Avec la fin des croisades, l'Ordre des Hospitaliers se replie progressivement sur Chypre, Rhodes (1312) et enfin Malte (1530), d’où son nom le plus connu.

1950

En 1950, s’ouvre une décennie qui voit la résurgence de l’Ordre Souverain de Malte du Vatican privée de Grand Maître jusqu’en 1962 ; Son Altesse Impériale André Romanoff fait établir un statut sous la protection de la France, en absorbant l’association philanthropique de 1928. L’arrêté du ministère de l’intérieur de la République Française du 19 février 1955 autorise le Grand Prieuré Russe de l’Ordre Souverain de Jérusalem qui perdure jusqu’à ce jour.

1928

En 1928, à la Saint Jean Baptiste, à Paris, un groupe de 12 signataires représentants des commandeurs héréditaires établissent une déclaration solennelle proclamant la continuité du Grand Prieuré Russe, sous forme d’une association philanthropique. La France, depuis Paul 1er a toujours été considérée par l’Empire de Russie, comme le seul pays fréquentable en Europe. La langue française était celle de la cour et de toute l’aristocratie russe.

1797

En 1797, créé par une convention internationale, le Grand Prieuré Russe de l’ordre de Saint Jean de Jérusalem est catholique et reçoit le tsar Paul 1er dans l’Ordre avec l’habit. Il est nommé Protecteur de l’Ordre de Malte.
Le Prince de Condé figure dès 1800 comme étant son Grand Prieur, secondé par de nombreux français en exil.
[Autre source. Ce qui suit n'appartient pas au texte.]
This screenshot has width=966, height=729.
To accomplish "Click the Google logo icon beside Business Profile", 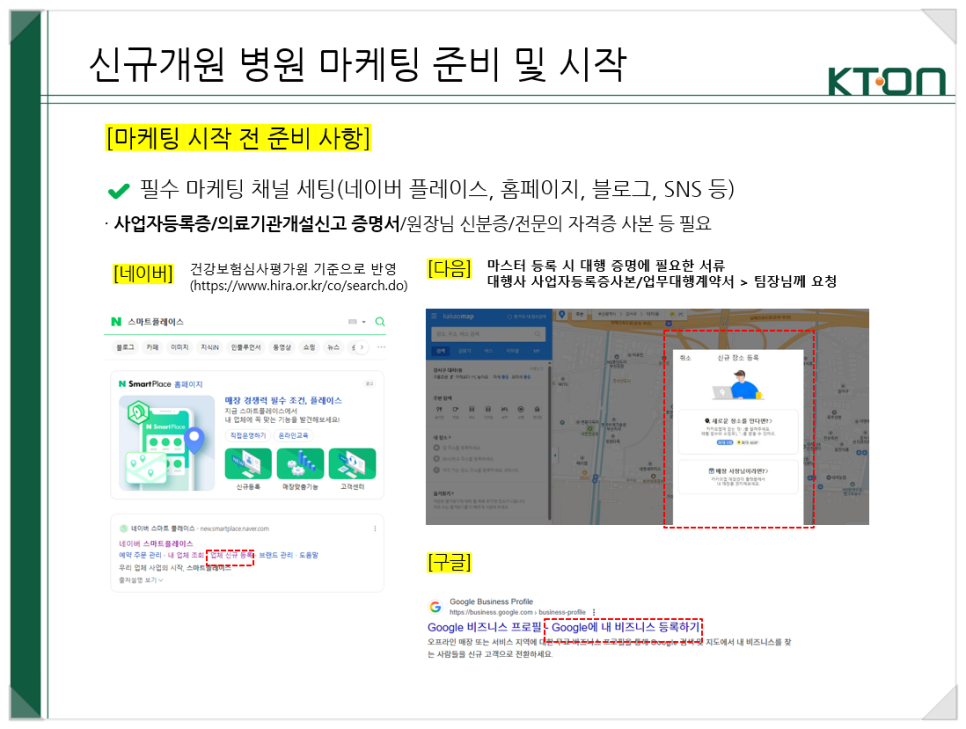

Une « Nouvelle Fondation », chrétienne mais non confessionnelle, mixte, de dimension internationale, voit le jour en 1798.
On soulignera que :
- Les « nouveautés (le Grand Prieur et les commandeurs pouvant être mariés, les commandeurs héréditaires) sont issues directement d’un traité entre la République de Pologne et l’Ordre de Malte signé vingt ans avant (1775)
- Le Grand Prieuré Russe est constitué par une convention internationale qui a engagée successivement trois Grand Maîtres de l’Ordre de Malte
- Paul 1er, 72ème Grand Maître de l’Ordre de Malte, par la « Nouvelle Fondation » n’a fait que de réformer ce qui était dans les projets de ses prédécesseurs à la Grande Maîtrise. Elle n’abroge pas l’ancienne constitution, elle la complète et l’adapte au siècle, dans les traditions règlementaires de l’ordre.

Les deux Grands Prieurés Russes ont progressivement évolué en une seule entité le second absorbant le premier ; cette entité est devenue autonome, par disparition successive de ses autorités conventionnelles, l’Ordre de Malte (1805) et l’Empire de Russie (1917).
Le Grand Prieuré Russe mettra longtemps à surmonter les disparitions successives de ses « parents ».